The European Union (EU) on Saturday hailed the achievement of the Bali climate conference and called for joint efforts by developed and developing countries to take measures against climate change.
The EU welcomed the agreement reached at the UN climate change conference in Indonesia's Bali to start formal negotiations on a climate regime for the post-2012 period and on a Bali Roadmap that sets out an agenda for these negotiations, said a statement of the bloc.
President of the EU Commission Jose Manuel Barroso welcomed the agreement, saying it was reached after hard work.
"It is a very important step forward," he said. "I appeal to all our partners to take these commitments seriously and to act swiftly."
"Together, developed and developing countries can reach success" as "there is only one planet," he said.
Francisco Nunes Correia, Environment Minister of Portugal, the current rotating EU presidency holder, praised the breakthrough reached in the Bali conference.
"The way is now clear for the international community to start negotiations to reach a global climate agreement by the end of 2009," he said.

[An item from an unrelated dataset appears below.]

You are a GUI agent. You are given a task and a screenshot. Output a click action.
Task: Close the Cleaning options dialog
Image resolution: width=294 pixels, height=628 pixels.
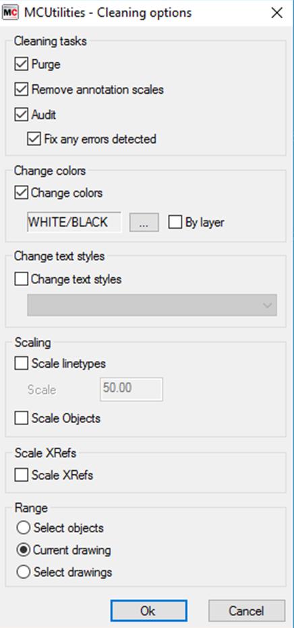pos(276,13)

Stavros Dimas, European Commissioner for Environment, said the roadmap met the EU's main demands and now "the real hard work must begin."
"We have agreed to start negotiations that will not only discuss commitments for developed countries, including the United States, but also actions by developing countries," he said.
"It is essential that the agreement to be worked out over the next two years is ambitious enough to prevent global warming from reaching dangerous levels."
The 15-day UN climate change conference ended Saturday with the adoption of the Bali Roadmap, which is expected to launch negotiations on a crucial international climate change regime up to 2009.
The Bali Roadmap, agreed upon by over 180 countries meeting in Indonesia's resort island of Bali, includes a clear agenda for the key issues to be negotiated up to 2009, including actions for adapting to the negative consequences of climate change, ways to reduce greenhouse gas emissions, ways to deploy climate-friendly technologies and financing both adaptation and mitigation measures.
The conference was attended by more than 11,000 people, making it the largest UN climate change gathering ever held.
Next year's UN climate change conference will be held in Poznan, Poland.